Si bien que, d’une certaine manière, il nous restait à conclure, en effet, sur comme un troisième plan d’Eisenstein mais qui est comme le résultat de la circulation des deux. Ce troisième plan c’est quoi ? C’est le but final du cinéma selon Eisenstein, à savoir l’identité [Pause] [18 :00] de l’image et du concept ou, si vous préférez, de la Nature et de l’homme. [Pause] Et en quel sens y a-t-il identité de la Nature et de l’homme ? [Sur ce thème, voir L’Image-Temps, pp. 210-211] Évidemment pour Eisenstein, au sens dialectique. C’est-à-dire que, à la fois, comme le disait Marx, mais comme le disait déjà Hegel, la Nature est la base substantielle de l’existence humaine, mais inversement en même temps, l’existence humaine est le sujet de la Nature, qui n’est plus rien que le rapport [19 :00] humain objectif. Les pages célèbres de Marx sur l’identité Nature-société ou Nature-homme se fondent toujours sur ce mouvement dialectique, ce double mouvement dialectique par lequel la Nature est la base de l’existence humaine. Mais inversement, l’existence humaine est le sujet de la Nature, qui de ce point de vue, laquelle nature de ce point de vue n’est plus rien que le rapport humain objectif, c’est-à-dire le rapport de l’homme avec l’homme objectivé.
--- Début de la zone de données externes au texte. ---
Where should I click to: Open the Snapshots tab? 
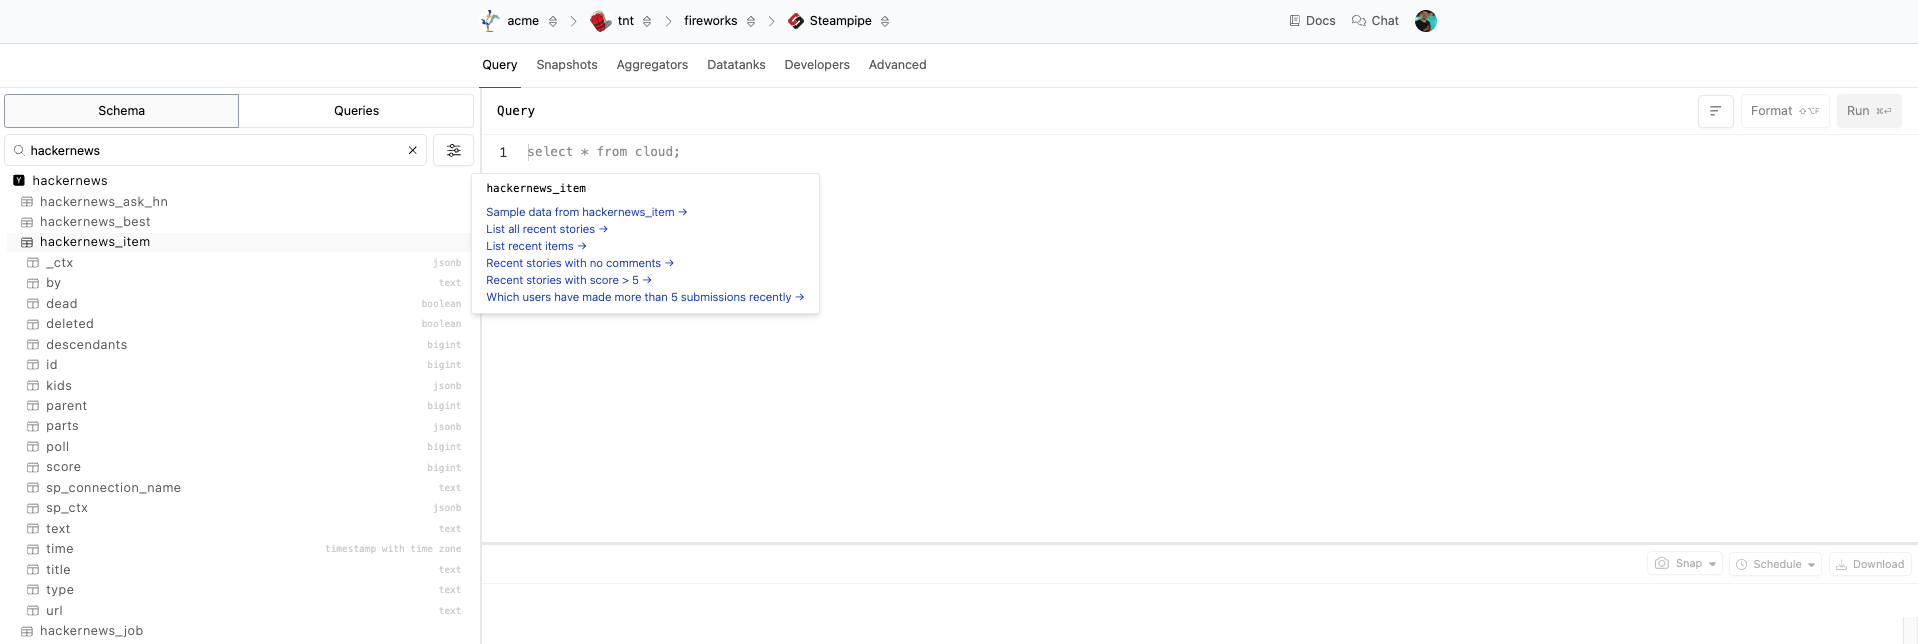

Bon, je dirais que cela définit comme le [20 :00] terme ultime d’Eisenstein, non plus l’organisation-développement comme dans le premier plan, non plus la composition, mais ce qui unifie tout et qu’il appelle « la structure ». La structure, c’est cette unité de la Nature et de l’homme, de l’image et du concept. Vous voyez comment c’est une structure dynamique puisque [Pause] la première dimension ne cesse pas de passer dans la seconde, la seconde ne cesse pas de passer dans la première. Et par-là, il peut se dire pas du tout appliquer du Marxisme au cinéma ; il peut penser réellement, et à juste titre je crois, faire un cinéma dialectique, faire un cinéma marxiste. Et en effet, cette identité de la Nature et de l’homme, elle consiste à nous [21 :00] dire, c’est une autre manière de l’exprimer, que la Nature ne cesse pas s’intérioriser dans l’homme en même temps que l’homme ne cesse pas de s’extérioriser dans la Nature. Ce sont des vieux concept hégéliens. Vieux, j’ai tort de dire vieux, ils n’ont jamais cessé d’avoir leur actualité, c’est-à-dire de définir la dialectique. Le double mouvement de l’intériorisation et de l’extériorisation qui correspond tout à fait à mes deux premiers plans d’Eisenstein.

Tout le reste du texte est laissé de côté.